Conceived by brothers Adam and George Murray in the 1790s, Old Mill was constructed from 400,000 handmade bricks, made from clay thought to be excavated from site, explains Simon Branson, partner at FCB Studios. This mill, which was opened in 1798 and is now the oldest surviving steam-powered cotton mill in the world, is a simple building that reflected the austere functional approach of the brothers. Over subsequent years the Murrays completed the complex in a similar manner around a central courtyard and canal basin.
The next 100 years saw notable developments and mechanisation in spinning technology. The buildings were therefore adapted, strengthened and changed to suit the evolving industry. This patina of adaption can still be seen in the walls of the buildings. Indeed, the evolution of brickwork from a local handmade craft to an industrialised product can be traced through all the buildings.
The twentieth century was not as kind to Murrays’ Mills. The decline in the cotton industry combined with a series of fires led to the complex becoming abandoned. To secure a future for the buildings, FCB Studios was commissioned by Manchester Life, to transform the buildings into housing. In collaboration with structural engineer Arup, the architects analysed the existing buildings and proposed a series of bespoke adaptations and alterations to suit the new use. These adaptions were carried out in a manner sympathetic to the existing listed fabric, using selected lime mortars, reclaimed bricks from elements carefully taken down on site, and new handmade bricks made to match the existing masonry.
Commercial red linear bricks by Ibstock and bespoke handmade bricks from York Handmade were used in its reconstruction.
“Our approach to Wing Mill, the fourth side of the development which had been lost to fire, was to propose a new building that completed the city block whilst remaining distinctly modern”, says FCBS’ Simon Branson. “To achieve this, we took inspiration from the elegantly proportioned facades of the adjacent mill buildings and constructed Wing Mill from a similar soft red brick”.

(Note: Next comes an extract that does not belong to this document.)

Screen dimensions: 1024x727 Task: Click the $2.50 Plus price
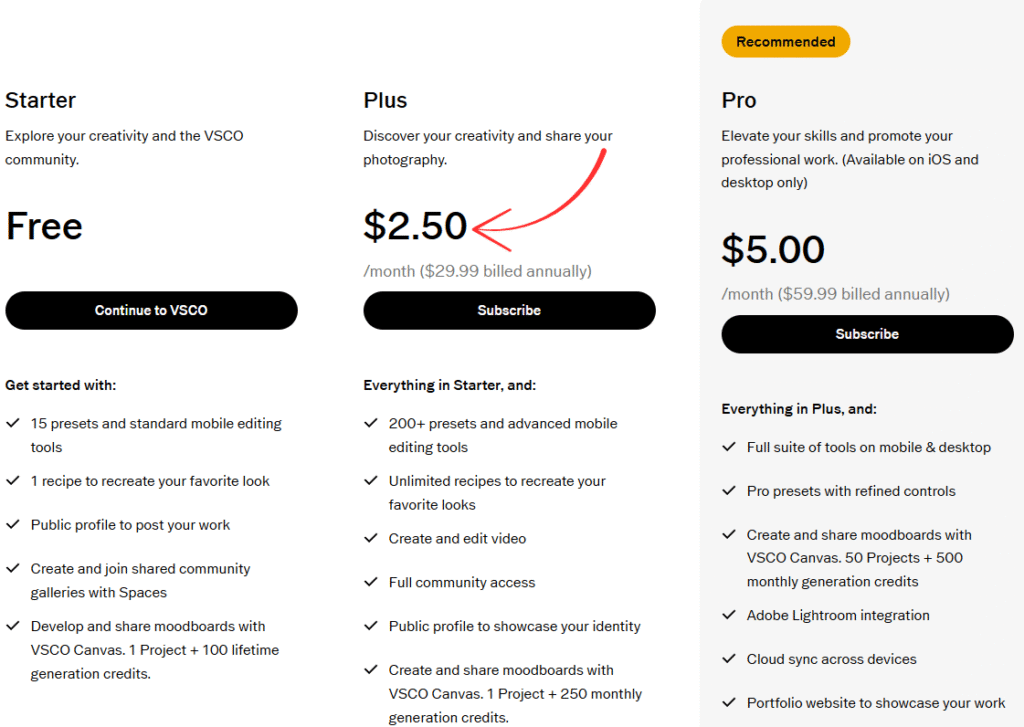[x=415, y=226]
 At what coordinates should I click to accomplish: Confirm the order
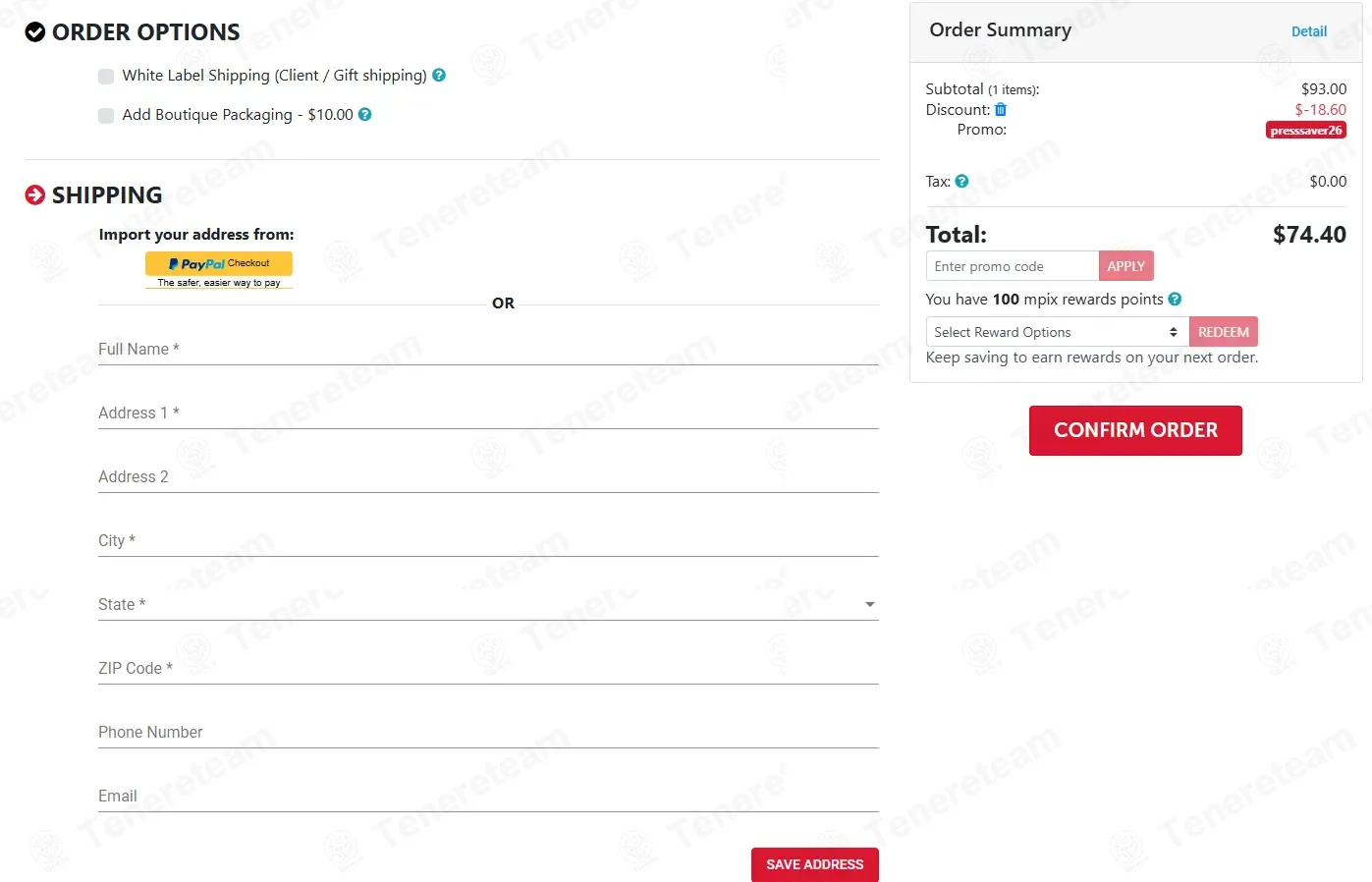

In response to the loadbearing masonry walls of the mills, the new facade clearly expresses its structure and materiality. However, instead of the masonry being loadbearing, it is formed from a linear brick bonded to a precast concrete support. The layout of these panels intertwines single- and double-length units to create a weave pattern across the facade – a reference to the buildings’ previous use. The linear bricks have also been adhered to the precast support in such a way that, like the existing buildings, the depth of brick is visible in the window reveals.